SELECTED EXTRACT:
## START
# Spindle Diamter for Project



## jimemack (May 6, 2013)

I'm not sure if anyone knows the answer, but I am building a 4th axis for CNC and wanted to know if its 1" diameter spindle would be adequate if used with an X2 milling machine. I can purchase 1-1/4", but it's not cheap, so I wanted some opinions.

Thanks,
Jim


----------



## jimemack (May 6, 2013)

...almost forgot an important piece of info - the spindle will be made of steel.


----------



## Analias (May 6, 2013)

I have been contemplating doing something similar for my x3.  Does the spindle you are considering have an inside taper and what size is it? Are you working from plans?

I am considering using the headstock off of my extra 9x20 lathe and mounting a stepper and DC motor to drive indexing and turning. I would use the spindle that came with it, it has a 3MT taper. I could use the tailstock off the 9x20 also.

Sent from my Nexus S using Tapatalk 2


----------



## jimemack (May 6, 2013)

I created the plans. And, yes, there is a 2MT inside the spindle. I will be doing fairly light work with it, but I'm worried that there will be minute flexion of the spindle if it's too small. Is there a calculator available for this sort of thing? I'm neither sure I could develop equations for this nor if it's even worth the time.

Jim


----------



## jimemack (May 6, 2013)

I have read several conversations where it was suggested to use a lathe head - excellent idea. However, I feel like being challenged seriously by this hobby, so I'm taking the proverbial 'plunge'. I just hope I have thought of everything. The spindle diameter is but a small, albeit most important, component of the build process. But, because it happens to be the most critical component, I keep second-guessing myself. I'm right now contemplating purchasing a 1-1/4" shaft from McMaster-Carr now and I think I'll go with it. It costs $23.39, but that's a small price for my peace of mind, I think. I'll just wait to see if more people might have some input.

Jim


----------
## END
WRITTEN INSTRUCTION 1:
Please write out the spindle thread in full, word for word.
The spindle thread and the rows come from unrelated sources.

DATA ENTRIES:
## START
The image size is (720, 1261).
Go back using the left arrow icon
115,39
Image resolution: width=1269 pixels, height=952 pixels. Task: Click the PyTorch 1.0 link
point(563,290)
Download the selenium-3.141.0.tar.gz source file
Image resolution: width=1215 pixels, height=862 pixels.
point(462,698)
## END
WRITTEN INSTRUCTION 2:
Pull out every one of the rows that follow the spindle thread, reproducing each line verbatim.

CORRECT OUTPUT 1:
# Spindle Diamter for Project



## jimemack (May 6, 2013)

I'm not sure if anyone knows the answer, but I am building a 4th axis for CNC and wanted to know if its 1" diameter spindle would be adequate if used with an X2 milling machine. I can purchase 1-1/4", but it's not cheap, so I wanted some opinions.

Thanks,
Jim


----------



## jimemack (May 6, 2013)

...almost forgot an important piece of info - the spindle will be made of steel.


----------



## Analias (May 6, 2013)

I have been contemplating doing something similar for my x3.  Does the spindle you are considering have an inside taper and what size is it? Are you working from plans?

I am considering using the headstock off of my extra 9x20 lathe and mounting a stepper and DC motor to drive indexing and turning. I would use the spindle that came with it, it has a 3MT taper. I could use the tailstock off the 9x20 also.

Sent from my Nexus S using Tapatalk 2


----------



## jimemack (May 6, 2013)

I created the plans. And, yes, there is a 2MT inside the spindle. I will be doing fairly light work with it, but I'm worried that there will be minute flexion of the spindle if it's too small. Is there a calculator available for this sort of thing? I'm neither sure I could develop equations for this nor if it's even worth the time.

Jim


----------



## jimemack (May 6, 2013)

I have read several conversations where it was suggested to use a lathe head - excellent idea. However, I feel like being challenged seriously by this hobby, so I'm taking the proverbial 'plunge'. I just hope I have thought of everything. The spindle diameter is but a small, albeit most important, component of the build process. But, because it happens to be the most critical component, I keep second-guessing myself. I'm right now contemplating purchasing a 1-1/4" shaft from McMaster-Carr now and I think I'll go with it. It costs $23.39, but that's a small price for my peace of mind, I think. I'll just wait to see if more people might have some input.

Jim


----------

CORRECT OUTPUT 2:
The image size is (720, 1261).
Go back using the left arrow icon
115,39
Image resolution: width=1269 pixels, height=952 pixels. Task: Click the PyTorch 1.0 link
point(563,290)
Download the selenium-3.141.0.tar.gz source file
Image resolution: width=1215 pixels, height=862 pixels.
point(462,698)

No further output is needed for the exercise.